Welcome to my blog! Hope you enjoy reading it and do feel free to comment.


Thursday, June 12, 2008

Goner-speak

....................................................................................................................................................................
The new time-table is out; prelims begin in October. It’s almost mid-June and I haven’t even covered half of surgery, medicine book is brand new; paediatrics is still in infancy and I don’t know a thing in gynaecology.


Meanwhile, as final year is taking its toll, these are some of the documented manifestations/ real-life stories as told by some Gsites themselves. People, medicine is toxic!


Mild Symptoms:

· You think your dog has developed grade IV breathlessness when he pants.


· A passer-by slaps you after you tell him, “Uncle, do you have a hydrocoele or is your pant too tight?


· You apply lacto calamine lotion on your damaged wall.


· You keep condoms next to your bed hoping that the population of bed-bugs will decrease.


· After a hot bath, you exclaim – “Wow! I have been autoclaved!”


· In the morning, you get up and say, “I am conscious, cooperative and well oriented in time, place and person.”


· You think a person with hernia looks ‘cool’.


· Now you know why it is called culex ‘fati’-gans.


· While travelling in the train, you assess nutrition of all your co-passengers.


Major Symptoms: (this one’s dangerous, if you have any of these, here’s wishing you luck!)

· If you are a female, you suddenly get up from your library chair and shout, “Yippee! I just got an LH surge!”


· You ask your milkman whether his cow has developed galactorrhoea and prescribe bromocriptine tablets.


· You stop going to the toilet because it does not conform to the standards laid down by our PSM department.


· You try publishing a paper in New England Journal of Medicine about the usefulness of a pot-hole as an abortifacient.


· You take your pregnant cockroach for an antenatal (ANC) visit.


· You stop standing because you think that you will develop varicose veins, and you stop sitting because that may lead to piles.


· You keep telling people around, “I would like to do a PR (per rectal examination).”


· You feel as if you are a papillary growth/finger-like projection on the surface of the earth and try avulsing yourself.


· Instead of gardening, your latest hobby is culturing bacteria and fungi; you spend time giving them tips on how to infect your competitors.

Thursday, June 5, 2008

A tribute

.....................................................................................................................................................................

Err… Ahem. I would like to dedicate this blog post to its readers; especially those of you, who really love this blog but are hesitant/ashamed to admit the same. Of course, currently there is no medical therapy available that can cure either hesitancy or shame. Never mind, you can try doing the following things in order to express your unfathomed love for my blog:

(First step that is common to all the methods given below is opening this webpage, obviously.)

· Ensure that no one is around. Take out the earth wire from your PC (to make sure that there is a current leak), and gently kiss the monitor/ screen. Recommended: Do not wear rubber slippers.
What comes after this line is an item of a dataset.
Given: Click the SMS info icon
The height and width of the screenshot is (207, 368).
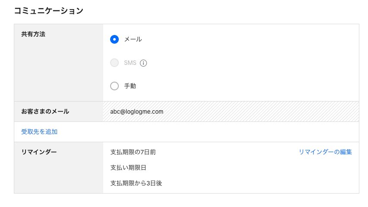Looking at the screenshot, I should click(143, 63).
· Call a Pundit, get some flowers, garlands, etc and marry your computer. You may/may not consummate your marriage. It’s up to you. Anyway, congratulations.


· Dismantle the screen from the rest of the computer; put it in a gold frame and hang it in your bedroom. Admire it every morning when you get up.
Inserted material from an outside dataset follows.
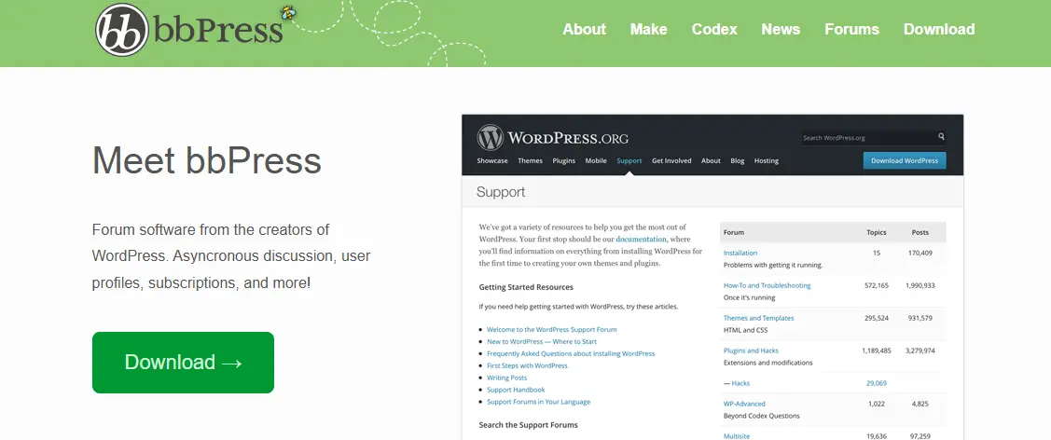This screenshot has height=440, width=1051.
Task: Click the bee icon beside bbPress title
Action: click(x=289, y=13)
· If you are desperate for some stimulation, try inserting your finger, etc into your PC’s USB slot, memory card slot and other such areas. Do not look for any changes on the screen. There won’t be any. Let me know your experiences later.


· Embrace your computer and stay in that position for at least half an hour so that your abdominal wall is incinerated by the heat. You may/may not wear rubber slippers this time. Do not try this with your buttocks though.


· Sit on the mouse (use an appropriate sized mouse) and admire this webpage. I don’t know why. Just try. It might work.


· Take your PC out on a coffee date. Pour some coffee on the processor and shout: ‘coffee inside’ instead of ‘Intel inside’. You can try pushing in some chocolates as well; some studies consider it to be an aphrodisiac.


· Dress up as a cheerleader. Refresh this page. As soon as the webpage gets completely loaded, start cheering at the top of your lungs. Never mind if that undergarment is sooty.


· Put on very loud music on your PC. Your fat, menopausal, hag like next-door-neighbour should come and whack you hard. I don’t know how this method will help you express your adoration. Some people are known to be masochists.

Psst: If you are still unsatisfied (shit!), simply scribble a comment.


Ha! Now I know what all you have gone through before commenting!


(Due to certain technical difficulties, this blog post has appeared before the cartoon strip. Apologies!)